Mit dem Rebschnitt beginnt das neue Rebjahr. Dabei wird die Rebe auf ein oder zwei Triebe des Vorjahrs zurück geschnitten. Mit dem Rebschnitt wird die Menge der Trauben vorbestimmt und damit bereits die Qualität des künftigen Weins beeinflusst.

Ebenfalls anfangs Jahr wird die Rebanlage überprüft. Schief gedrückte Pfosten und Stickel werden gerichtet und zerrissene Drähte repariert. 

Nach dem schneiden und binden, wenn es etwas wärmer wird, beginnen die Reben an den Schnittstellen zu weinen, Saft tritt heraus. Ein deutliches Zeichen dafür, dass die Rebe langsam aus ihrem Winterschlaf erwacht.

Je nach Wetterlage beginnt Ende April bis Anfang Mai der Austrieb.

An den Bögen (die braunen Äste aus dem Vorjahr) wachsen neue Triebe und auch die Trauben sind bereits erkennbar.
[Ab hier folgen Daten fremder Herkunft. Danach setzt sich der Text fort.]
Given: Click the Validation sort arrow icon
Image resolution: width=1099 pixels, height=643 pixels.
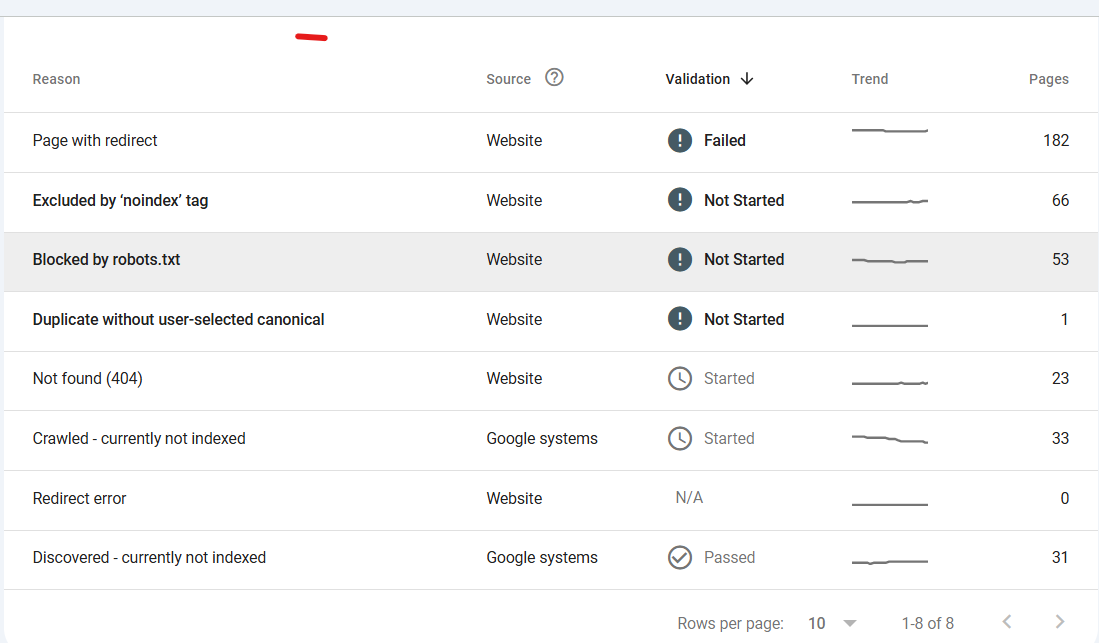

Beim Erlesen werden überschüssige Schosse entfernt. Später folgt das Einschlaufen: Sobald die Schosse zum ersten Draht reichen, werden sie immer wieder “eingefädelt” bis sie über den obersten Draht reichen…

Rebenmulchen

Das regelmässige Spritzen der Reben verhindert oder bekämpft Pilzkrankheiten.

Blüte

Die Reb-Schosse werden oben abgenommen

Um den Traubenbeeren Licht und Luft zu verschaffen, werden in der Traubenzone die Blätter “abgezupft”. Dies passiert teils von Hand oder mit dem Auslaubegerät.
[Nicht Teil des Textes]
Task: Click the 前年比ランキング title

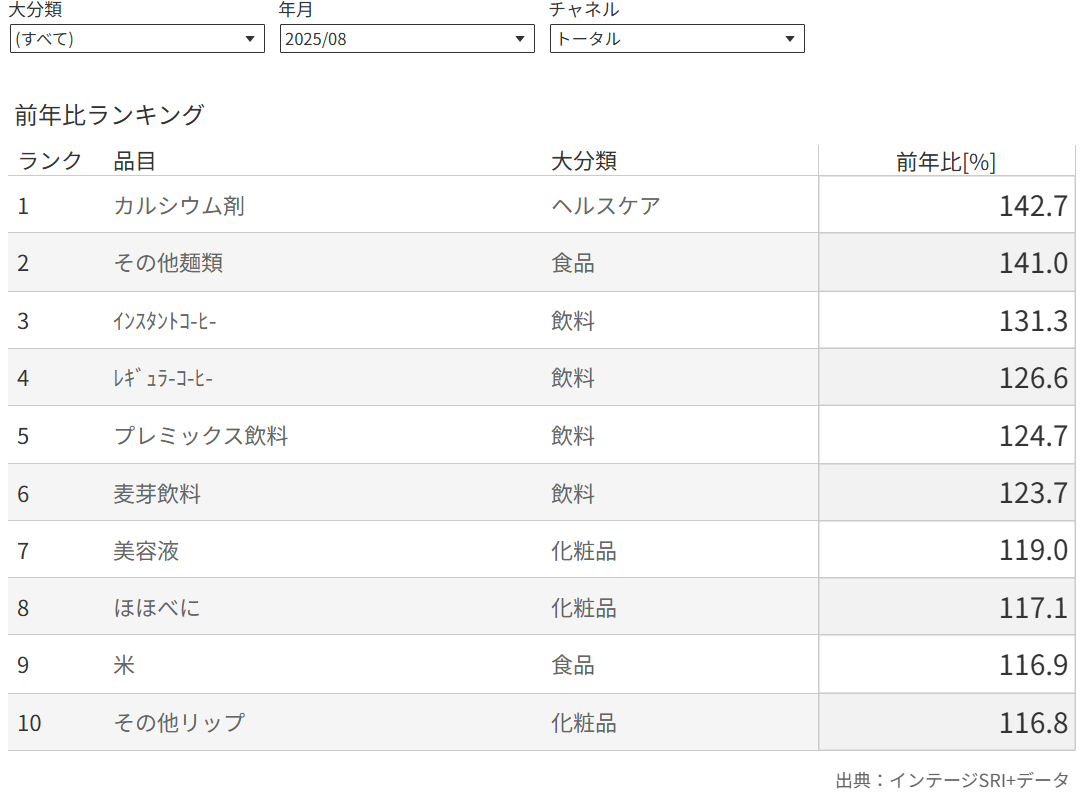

Ab Mitte August beginnt die Reifephase der Trauben.

Die Trauben erreichen etwa 100 Tage nach der Blüte die volle Reife

Schönes und trockenes Wetter wäre sehr wichtig, weil die Trauben jetzt sehr fäulnisanfällig sind.

Die Traubenernte kann als Höhepunkt in einem Rebjahr bezeichnet werden.

Beim Lese, wie die Traubenernte bei uns auch genannt wird, werden die Trauben sorgfältig kontrolliert, nur gute Qualität findet den Weg in die Standen (Keller).

Danach kehrt im Rebberg Ruhe ein. Die farbigen Blätter erfreuen die Spaziergänger noch einige Zeit. Die Säfte der Reben ziehen sich langsam in den Stock und in die Wurzeln zurück, von wo im nächsten Frühling neues Leben erwacht.